We are unable to verify Gharib’s claims. The World Health Organization (WHO), using data from the Algerian government, has confirmed that COVID-19 has now reached every region in Algeria except Tindouf, which has led activists to question the truth of the Polisario’s claims and the official Algerian data. Moreover, the Tindouf camps have been on radio silence since 20 March, when the self-imposed Polisario ‘government’ declared a State of Emergency and the ‘National Committee for Monitoring and Prevention of Coronavirus’ announced a total land border closure according to the Polisario-run Sahara Press Service.

Activists, like Gharib, are reporting worsening conditions and a clampdown on communication with the outside world, while the Algerian army has set up barricades at access points to the Tindouf camps, thereby controlling the residents’ access to aid packages and medical supplies.

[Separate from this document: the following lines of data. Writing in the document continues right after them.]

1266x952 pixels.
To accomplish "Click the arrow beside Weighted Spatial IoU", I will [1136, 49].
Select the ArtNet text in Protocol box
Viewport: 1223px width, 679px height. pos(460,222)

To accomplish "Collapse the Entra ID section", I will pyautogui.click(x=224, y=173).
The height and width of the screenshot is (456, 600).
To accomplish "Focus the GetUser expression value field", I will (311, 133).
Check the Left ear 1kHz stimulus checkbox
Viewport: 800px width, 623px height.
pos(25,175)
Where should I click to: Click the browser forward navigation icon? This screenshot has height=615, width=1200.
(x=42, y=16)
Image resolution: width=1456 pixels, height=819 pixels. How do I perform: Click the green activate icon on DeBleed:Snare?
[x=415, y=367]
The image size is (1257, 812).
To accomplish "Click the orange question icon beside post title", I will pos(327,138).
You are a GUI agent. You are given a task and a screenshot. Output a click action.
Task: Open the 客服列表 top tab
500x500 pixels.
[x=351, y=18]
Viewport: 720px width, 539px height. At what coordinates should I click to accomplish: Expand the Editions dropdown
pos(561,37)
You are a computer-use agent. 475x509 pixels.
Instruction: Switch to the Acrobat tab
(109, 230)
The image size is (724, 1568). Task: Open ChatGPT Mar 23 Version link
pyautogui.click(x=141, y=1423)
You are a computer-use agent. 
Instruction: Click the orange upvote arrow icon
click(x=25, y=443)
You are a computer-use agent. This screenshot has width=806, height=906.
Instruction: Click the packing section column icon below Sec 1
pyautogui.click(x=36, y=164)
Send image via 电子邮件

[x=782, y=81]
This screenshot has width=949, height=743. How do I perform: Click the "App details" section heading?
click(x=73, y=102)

The latest news we have from the Tindouf camps — sourced through a reliable French agency and confirmed by Mauritanian media — is that here has been a mass exodus of camp residents to Mauritania. More than 1,500 vehicles reportedly organised a sit-in in front of the Polisario headquarters in Rabouni to obtain authorisation to leave the Tindouf camps. Our understanding is that these applicants requested authorisation to go and settle in the inhospitable buffer zone near the ‘berm’ — the 2700 kms long sand ‘wall’ that has been built by the Moroccans to keep Polisario out of the Western Sahara — which the Polisario and Algerians are trying to populate. We are told that the ‘escapees’ had no intention of going to the berm area but are instead making their way to the large northern Mauritanian town of Zouérat. The same sources say that 96% of these vehicles have been intercepted by the Mauritanian authorities, who are trying to keep Zouérat in a state of confinement.

Currently we have no other verifiable information about what is happening. Some unconfirmed reports say that the Mauritanian authorities are barring access and trying to send the ‘escapees’ back to Algeria while others claimed that they are extremely worried by developments. Our own view is that the region is clearly in a state of crisis and that that the threat of unrest in the refugee camps and a possible humanitarian disaster cannot be ruled out.